--- START ---

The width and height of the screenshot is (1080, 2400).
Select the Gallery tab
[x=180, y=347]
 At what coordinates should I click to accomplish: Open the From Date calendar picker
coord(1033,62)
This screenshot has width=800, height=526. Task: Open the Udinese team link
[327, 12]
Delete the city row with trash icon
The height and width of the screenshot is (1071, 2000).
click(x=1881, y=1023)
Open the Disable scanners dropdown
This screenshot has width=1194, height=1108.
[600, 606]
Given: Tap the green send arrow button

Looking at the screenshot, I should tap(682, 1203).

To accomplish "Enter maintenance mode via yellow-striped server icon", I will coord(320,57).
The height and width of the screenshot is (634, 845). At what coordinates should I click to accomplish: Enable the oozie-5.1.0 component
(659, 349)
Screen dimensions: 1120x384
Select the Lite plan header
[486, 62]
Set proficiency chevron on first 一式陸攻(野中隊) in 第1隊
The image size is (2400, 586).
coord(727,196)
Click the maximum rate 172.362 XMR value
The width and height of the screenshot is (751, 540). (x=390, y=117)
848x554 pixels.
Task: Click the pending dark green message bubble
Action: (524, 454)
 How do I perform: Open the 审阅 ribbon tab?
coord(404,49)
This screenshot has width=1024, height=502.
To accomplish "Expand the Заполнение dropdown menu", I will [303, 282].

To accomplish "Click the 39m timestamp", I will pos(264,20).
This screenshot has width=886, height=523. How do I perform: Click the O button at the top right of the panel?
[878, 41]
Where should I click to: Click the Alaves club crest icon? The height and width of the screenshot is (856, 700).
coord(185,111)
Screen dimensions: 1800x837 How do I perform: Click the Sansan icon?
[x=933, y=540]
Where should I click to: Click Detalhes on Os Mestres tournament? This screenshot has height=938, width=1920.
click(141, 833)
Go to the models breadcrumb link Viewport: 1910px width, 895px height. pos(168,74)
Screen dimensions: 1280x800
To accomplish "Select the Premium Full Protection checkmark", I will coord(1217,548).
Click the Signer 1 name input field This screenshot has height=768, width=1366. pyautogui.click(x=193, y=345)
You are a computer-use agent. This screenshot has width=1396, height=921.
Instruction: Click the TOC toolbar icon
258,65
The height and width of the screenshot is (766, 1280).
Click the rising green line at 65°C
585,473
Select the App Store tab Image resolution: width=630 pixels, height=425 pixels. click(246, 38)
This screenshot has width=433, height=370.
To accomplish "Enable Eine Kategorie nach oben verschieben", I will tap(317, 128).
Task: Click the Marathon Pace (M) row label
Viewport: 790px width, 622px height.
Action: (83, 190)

--- END ---

## WHAT IS EXPECTED
Extract the full set of entries word for word.

## ANSWER TO THIS TASK
The width and height of the screenshot is (1080, 2400).
Select the Gallery tab
[x=180, y=347]
 At what coordinates should I click to accomplish: Open the From Date calendar picker
coord(1033,62)
This screenshot has width=800, height=526. Task: Open the Udinese team link
[327, 12]
Delete the city row with trash icon
The height and width of the screenshot is (1071, 2000).
click(x=1881, y=1023)
Open the Disable scanners dropdown
This screenshot has width=1194, height=1108.
[600, 606]
Given: Tap the green send arrow button

Looking at the screenshot, I should tap(682, 1203).

To accomplish "Enter maintenance mode via yellow-striped server icon", I will coord(320,57).
The height and width of the screenshot is (634, 845). At what coordinates should I click to accomplish: Enable the oozie-5.1.0 component
(659, 349)
Screen dimensions: 1120x384
Select the Lite plan header
[486, 62]
Set proficiency chevron on first 一式陸攻(野中隊) in 第1隊
The image size is (2400, 586).
coord(727,196)
Click the maximum rate 172.362 XMR value
The width and height of the screenshot is (751, 540). (x=390, y=117)
848x554 pixels.
Task: Click the pending dark green message bubble
Action: (524, 454)
 How do I perform: Open the 审阅 ribbon tab?
coord(404,49)
This screenshot has width=1024, height=502.
To accomplish "Expand the Заполнение dropdown menu", I will [303, 282].

To accomplish "Click the 39m timestamp", I will pos(264,20).
This screenshot has width=886, height=523. How do I perform: Click the O button at the top right of the panel?
[878, 41]
Where should I click to: Click the Alaves club crest icon? The height and width of the screenshot is (856, 700).
coord(185,111)
Screen dimensions: 1800x837 How do I perform: Click the Sansan icon?
[x=933, y=540]
Where should I click to: Click Detalhes on Os Mestres tournament? This screenshot has height=938, width=1920.
click(141, 833)
Go to the models breadcrumb link Viewport: 1910px width, 895px height. pos(168,74)
Screen dimensions: 1280x800
To accomplish "Select the Premium Full Protection checkmark", I will coord(1217,548).
Click the Signer 1 name input field This screenshot has height=768, width=1366. pyautogui.click(x=193, y=345)
You are a computer-use agent. This screenshot has width=1396, height=921.
Instruction: Click the TOC toolbar icon
258,65
The height and width of the screenshot is (766, 1280).
Click the rising green line at 65°C
585,473
Select the App Store tab Image resolution: width=630 pixels, height=425 pixels. click(246, 38)
This screenshot has width=433, height=370.
To accomplish "Enable Eine Kategorie nach oben verschieben", I will tap(317, 128).
Task: Click the Marathon Pace (M) row label
Viewport: 790px width, 622px height.
Action: (83, 190)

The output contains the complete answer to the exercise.